His femur was shattered by the gunshot. He underwent two surgeries. At the time of the trial, he was still in pain and was not yet able to return to work.

Meanwhile, Moreno, Becerra, and Reyes entered the elevator and went to the first floor lobby, and Moreno heard the gunfire as she entered the elevator and rode it down. Moreno locked the sliding glass doors in the lobby. Defendant exited the elevator on the first floor while carrying a gun and a machete. Defendant was bleeding, stating that he had been shot.

Defendant turned towards Moreno and Becerra, who were next to each other, and pointed the gun at them. Moreno tried to run away, and Becerra grabbed Moreno to shield her. Becerra and Moreno fled to a restroom and locked themselves inside.

Additional Hawthorne police officers responded to the location. Hawthorne Police Officer Jorge Martinez saw defendant holding the gun and machete inside the building, and he ordered defendant at gunpoint to drop his weapons. Defendant dropped his handgun, machete, machete sheath, and an ammunition magazine. Another Hawthorne police officer fired foam bullets into the glass door to gain entry into the building.

D. Defendant's interview at the hospital

At around 8:55 p.m. on the day of the shooting, Los Angeles County Sheriff's Detective Dameron Peyton and his partner Detective Margarita Barron interviewed defendant at Harbor-UCLA Hospital. Defendant was in a hospital bed after suffering wounds to his lower leg and chest. Defendant appeared fairly calm, and he was clear and concise throughout the interview. The interview was recorded on a digital recorder, and the recording was played to the jury.

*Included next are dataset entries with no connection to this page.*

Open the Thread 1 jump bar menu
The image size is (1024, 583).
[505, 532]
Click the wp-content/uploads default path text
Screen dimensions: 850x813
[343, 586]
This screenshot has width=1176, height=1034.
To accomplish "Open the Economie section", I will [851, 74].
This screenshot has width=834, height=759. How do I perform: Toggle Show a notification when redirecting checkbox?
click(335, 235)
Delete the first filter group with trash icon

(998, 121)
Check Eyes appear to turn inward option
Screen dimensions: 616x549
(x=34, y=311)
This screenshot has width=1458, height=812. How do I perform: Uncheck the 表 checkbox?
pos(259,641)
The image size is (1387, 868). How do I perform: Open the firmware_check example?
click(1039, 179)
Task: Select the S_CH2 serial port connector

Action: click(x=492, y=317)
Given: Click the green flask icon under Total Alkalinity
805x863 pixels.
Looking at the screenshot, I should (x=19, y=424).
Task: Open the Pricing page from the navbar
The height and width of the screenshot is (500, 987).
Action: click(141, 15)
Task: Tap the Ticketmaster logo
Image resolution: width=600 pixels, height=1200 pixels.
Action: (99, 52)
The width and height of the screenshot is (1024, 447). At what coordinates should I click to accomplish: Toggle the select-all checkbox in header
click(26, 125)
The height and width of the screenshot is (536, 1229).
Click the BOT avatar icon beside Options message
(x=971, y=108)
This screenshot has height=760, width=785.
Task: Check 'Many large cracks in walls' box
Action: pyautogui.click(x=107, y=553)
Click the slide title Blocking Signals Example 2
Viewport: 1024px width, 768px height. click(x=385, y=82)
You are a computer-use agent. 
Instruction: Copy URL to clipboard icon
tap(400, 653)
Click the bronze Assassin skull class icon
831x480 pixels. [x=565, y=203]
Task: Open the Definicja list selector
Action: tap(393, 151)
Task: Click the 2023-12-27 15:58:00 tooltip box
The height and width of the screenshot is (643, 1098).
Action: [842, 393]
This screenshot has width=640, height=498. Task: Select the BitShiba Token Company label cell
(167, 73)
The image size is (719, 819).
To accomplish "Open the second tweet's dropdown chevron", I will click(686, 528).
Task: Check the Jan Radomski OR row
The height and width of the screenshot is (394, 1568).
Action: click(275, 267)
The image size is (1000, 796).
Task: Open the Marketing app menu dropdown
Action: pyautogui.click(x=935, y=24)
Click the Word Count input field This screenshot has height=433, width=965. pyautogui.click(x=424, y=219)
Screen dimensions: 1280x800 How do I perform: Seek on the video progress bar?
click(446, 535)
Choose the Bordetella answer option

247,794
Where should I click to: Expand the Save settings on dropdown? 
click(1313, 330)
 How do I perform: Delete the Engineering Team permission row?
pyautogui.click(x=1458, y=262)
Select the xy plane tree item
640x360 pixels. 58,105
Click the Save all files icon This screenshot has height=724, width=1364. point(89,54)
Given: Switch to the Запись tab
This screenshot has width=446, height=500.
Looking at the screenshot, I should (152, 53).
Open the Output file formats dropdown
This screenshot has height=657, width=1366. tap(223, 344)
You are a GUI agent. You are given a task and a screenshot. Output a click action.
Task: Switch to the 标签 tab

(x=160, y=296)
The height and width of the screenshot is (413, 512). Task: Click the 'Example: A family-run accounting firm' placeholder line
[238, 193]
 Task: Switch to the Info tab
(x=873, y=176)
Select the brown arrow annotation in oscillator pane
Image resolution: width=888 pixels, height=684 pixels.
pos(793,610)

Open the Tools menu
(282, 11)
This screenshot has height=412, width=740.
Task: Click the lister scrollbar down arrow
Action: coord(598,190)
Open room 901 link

In the interview, defendant stated that he was inside his storage unit when the police officers arrived and told him to exit the unit. The officers had already drawn their guns. After defendant exited his storage unit, the officers shot him. Defendant ran to his storage unit, retrieved his gun, and fired at the officers. According to defendant, he was "ambushed" in his storage unit. He believed that "thugs . . . came to kill" him. He did not "even know it was police officers." According to defendant, he was a prince from Nigeria and the police had tried to kill him in Nigeria. After the shooting stopped, defendant had his gun and "sword" and took the elevator downstairs. Defendant saw Moreno and Becerra run into the restroom, and he did not say anything to them.

II. Defense evidence

At the time of the incident, defendant was a licensed security guard with a permit to carry an exposed firearm when working as a security guard.

DISCUSSION

I. Review of Pitchess proceedings

Defendant asks that we independently review the sealed portion of the reporter's transcript to determine whether the required Pitchess procedure was followed. The People do not object.

We have reviewed the transcript of the trial court's in camera proceedings and have determined that the trial court did not err.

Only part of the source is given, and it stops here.